* **What you are asked to do**
Only the lines from the one containing "Privacy Policy. (626, 2551)" through the last line of the entries are wanted. Transcribe them exactly.

* **Data provided**

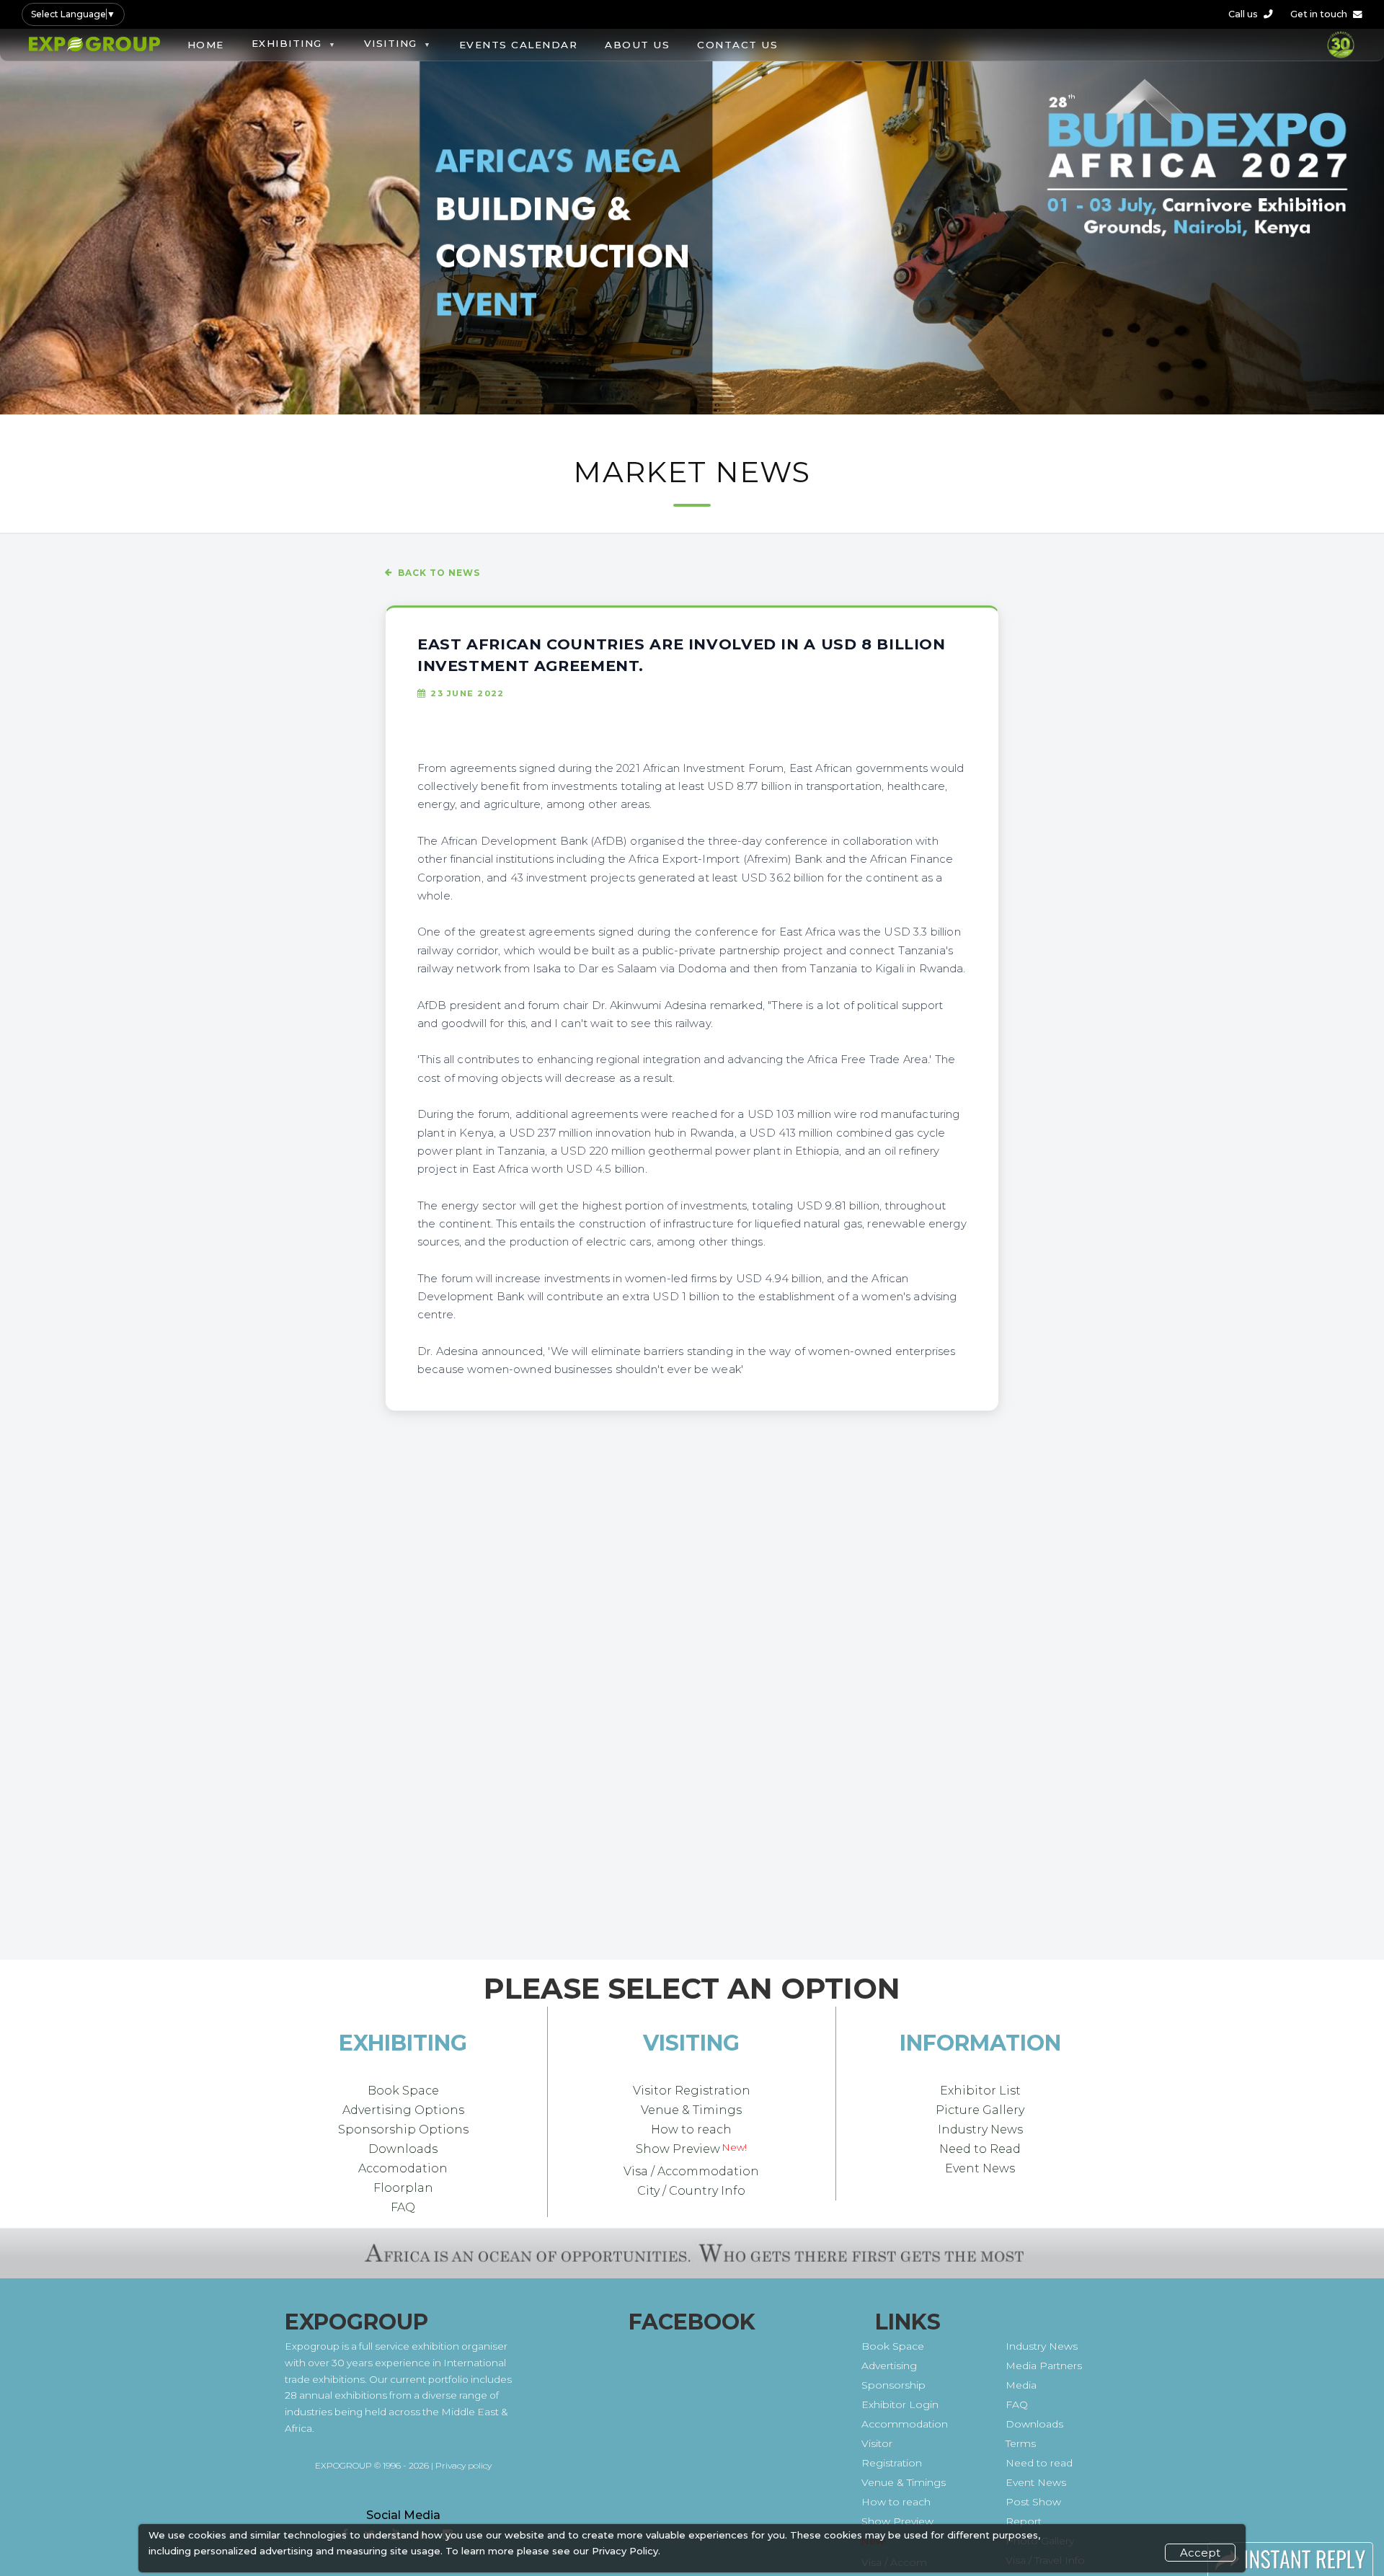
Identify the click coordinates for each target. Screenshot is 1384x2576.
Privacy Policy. (626, 2551)
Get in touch (1318, 14)
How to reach (691, 2129)
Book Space (403, 2090)
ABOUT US (637, 44)
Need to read (1039, 2462)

* **Output of the task**
Privacy Policy. (626, 2551)
Get in touch (1318, 14)
How to reach (691, 2129)
Book Space (403, 2090)
ABOUT US (637, 44)
Need to read (1039, 2462)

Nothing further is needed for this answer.